06.02.2001

BRÜSSEL

Bildquelle: ORF

EU-Copyright bleibt konsumentenfreundlich

Die neue Copyright-Richtlinie der EU ["Urheberrechtsrichtlinie in der Informationsgesellschaft"] hat am Montagabend eine weitere entscheidende Hürde genommen.

Der Justizausschuss des Europaparlaments verabschiedete eine entsprechende Vorlage, nach der vor allem die Rechte der Verbraucher beim Herunterladen von Musik aus dem Internet weiterhin geschützt werden.

Instanzen

Nach jahrelanger Diskussion hatten sich zunächst die Mitgliedsstaaten der Europäischen Union im Sommer 2000 auf eine Richtlinie zum Schutz von Musikerrechten in der Informationsgesellschaft verständigt.

Sie sieht mehrere Ausnahmen von der Regel vor, dass die Urheberrechte der Autoren grundsätzlich geschützt und vergütet bleiben müssen - eben wenn Kopien zu rein privaten Zwecken angefertigt werden.

Die Abgeordneten wiesen die meisten von rund 200 Ergänzungsanträgen ab und folgten damit weitgehend der Linie der EU-Kommission. Allerdings wird den Mitgliedsstaaten eingeräumt, für eine "faire Kompensation" zu sorgen.

Der nächste Schritt

Das EU-Parlament stimmt über die Vorlage am 14. Februar ab, seine Zustimmung gilt nach dem positiven Bescheid des Justizausschusses als wahrscheinlich.

Der zuständige EU-Kommissar Frits Bolkestein hatte vergangene Woche vor dem Parlament gewarnt, Verbraucher zu benachteiligen, indem weitere Gebühren verhängt werden.

Dagegen hatten sich Lobbyisten der Unterhaltungsbranche unermüdlich dafür eingesetzt, dass Internet-Benutzer für das Herunterladen von Musik stärker zur Kasse gebeten werden.

Mehrere namhafte Künstler wie Sophia Loren, Eros Ramazotti, Andrea Bocelli und Marius Müller-Westernhagen wandten sich zudem in einem Brief noch am Freitag an das Parlament und appellierten an die Abgeordneten, die Copyright-Richtlinie zu verschärfen.

Reaktionen

Zufriedenheit mit dem aktuellen Vorschlag zur neuen EU-Urheberrechtsrichtlinie herrschte bei Vertretern von Verbraucherverbänden sowie Geräte- und Tonträgerherstellern am Dienstag in Brüssel bei einer Pressekonferenz.

In der aktuellen Fassung sei klargestellt, dass Konsumenten für den privaten Gebrauch Kopien machen können, so Susanne Klunkert von der Vereinigung für elektronische Konsumgüterproduzenten [EACEM].

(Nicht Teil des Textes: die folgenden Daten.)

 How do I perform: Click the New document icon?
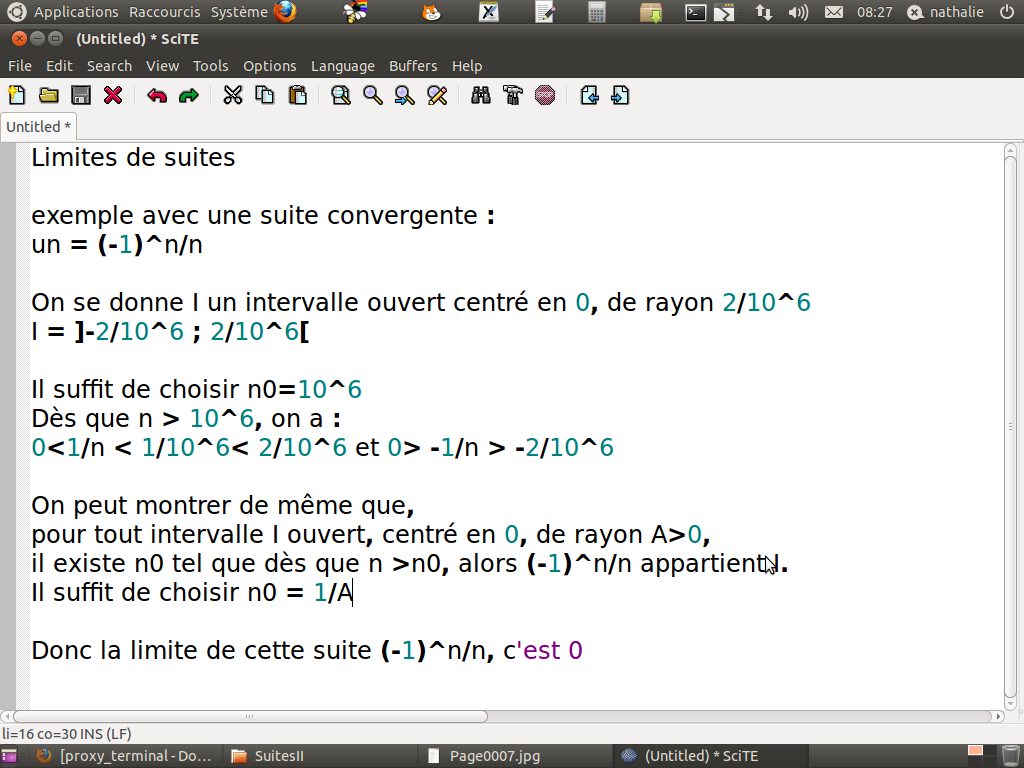point(17,96)
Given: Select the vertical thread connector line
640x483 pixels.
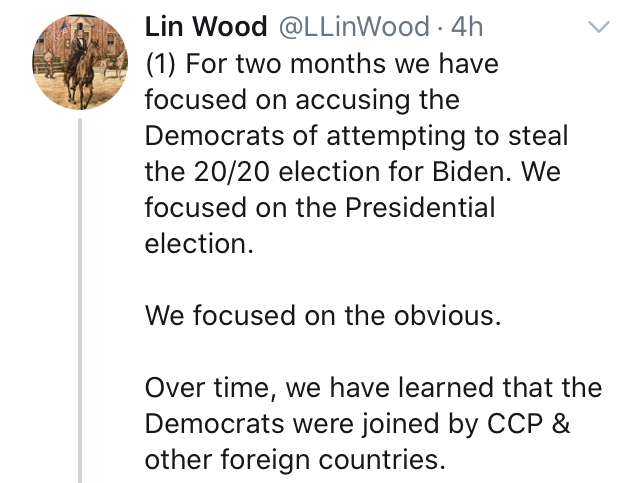Looking at the screenshot, I should pos(80,300).
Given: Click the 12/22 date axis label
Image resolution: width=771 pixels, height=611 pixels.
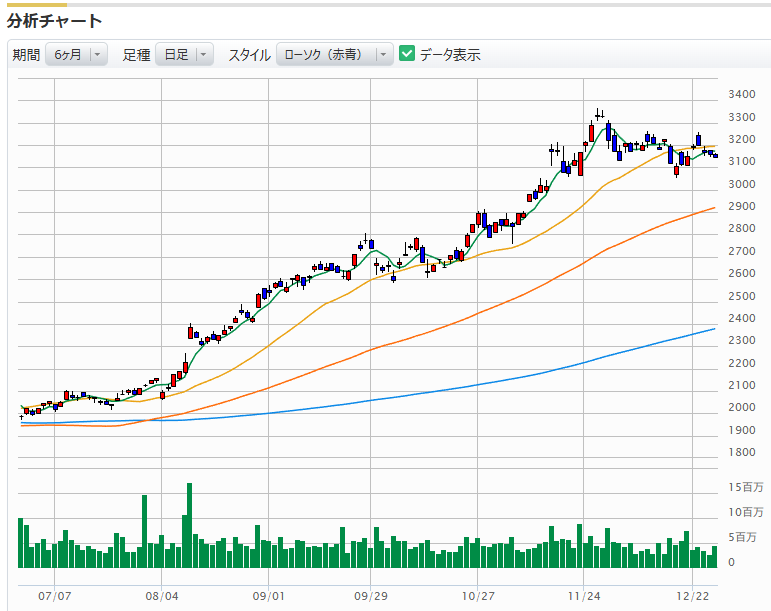Looking at the screenshot, I should [692, 595].
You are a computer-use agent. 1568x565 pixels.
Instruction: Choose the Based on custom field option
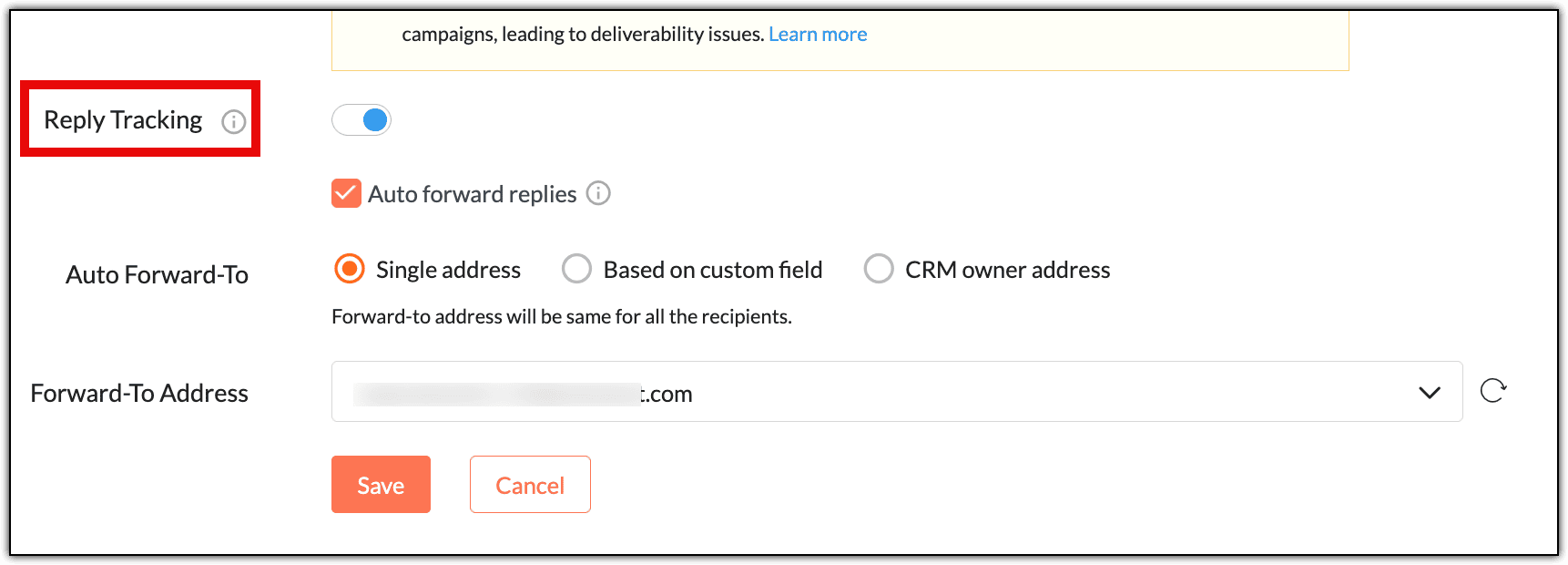(x=576, y=269)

Klunkert wies darauf hin, dass es zwischen Geräteherstellern und Vertretern der Künstler Vereinbarungen gebe, technisch sicherzustellen, dass digitale Werke nur einige wenige Male kopiert werden können. Das sei sinnvoller, als alle Konsumenten wie Softwarepiraten zu behandeln.